*** Text block ***
As a whole, Intimacy reveals a vastly different Bloc Party than the public might be ready for, a band that focuses on tension and competing sounds rather than attempting to rehash the spikey post-punk of 2005’s Silent Alarm or the expansive ambiance of 2007’s A Weekend In The City.
But for as abrasive as some of these songs are, there is a sensual and sexual tension to much of this album.
The grimy break beats, buzzing keyboards, and sliding horns found on “Mercury” bring that tension into a downright danceable, din. And while Okereke has stated that much of Intimacy’s lyrics deal with a painful break up he endured at the end of 2007, songs like “Mercury” might actually push listeners into clubs and discos rather than onto a bottle of their favorite bourbon.
Elsewhere, “Zephyrus” begins with Okereke’s voice copiously layered against bleak thumping beats and velvet strings, all before erupting in gothic tinged backing vocals. Part Danny Elfman score, part dancehall anthem, the track soars with a cinematic quality while Okereke laments, “Backwards, forwards but making no ground at all/Standing in the city with the clocks counting words/And your face is still wet from the night before/As your tears hit the ground blue flowers spring from them.”
*** End of Text block ***
*** Data for review ***
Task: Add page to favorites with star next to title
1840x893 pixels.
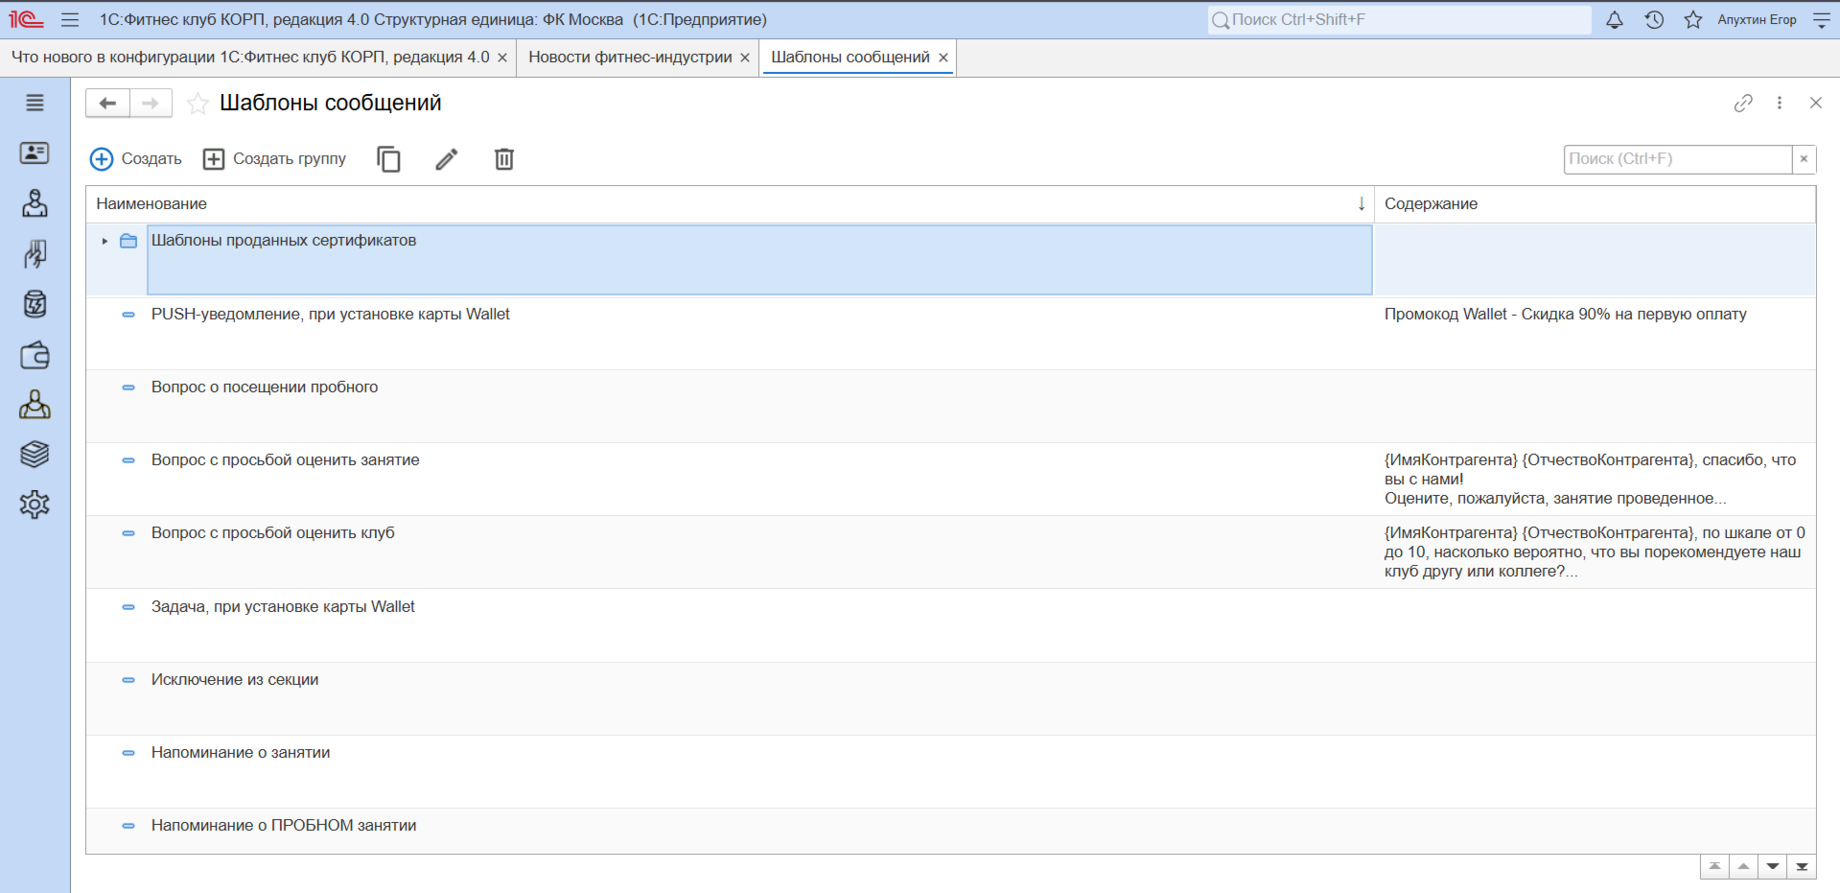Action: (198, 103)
*** End of Data for review ***
*** Data for review ***
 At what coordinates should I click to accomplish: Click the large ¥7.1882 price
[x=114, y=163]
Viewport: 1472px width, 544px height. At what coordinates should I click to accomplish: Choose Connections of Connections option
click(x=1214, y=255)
*** End of Data for review ***
=== Tasks for this exercise ===
1 - Decide whether each statement agrees with the review of Intimacy. Give yes or no for each, with the deciding words of the review quoted.
(a) "Zephyrus" opens with gothic tinged backing vocals.
(b) Okereke has said that much of the album's lyrics concern a painful break up.
(c) Silent Alarm came out in 2007.
2 - According to the review of Intimacy, which sounds are found on "Mercury"?

=== Answers by task ===
1 -
(a) No: "“Zephyrus” begins with Okereke’s voice copiously layered against bleak thumping beats and velvet strings, all before erupting in gothic tinged backing vocals"
(b) Yes: "Okereke has stated that much of Intimacy’s lyrics deal with a painful break up he endured at the end of 2007"
(c) No: "2005’s Silent Alarm"

2 - Grimy break beats, buzzing keyboards, and sliding horns.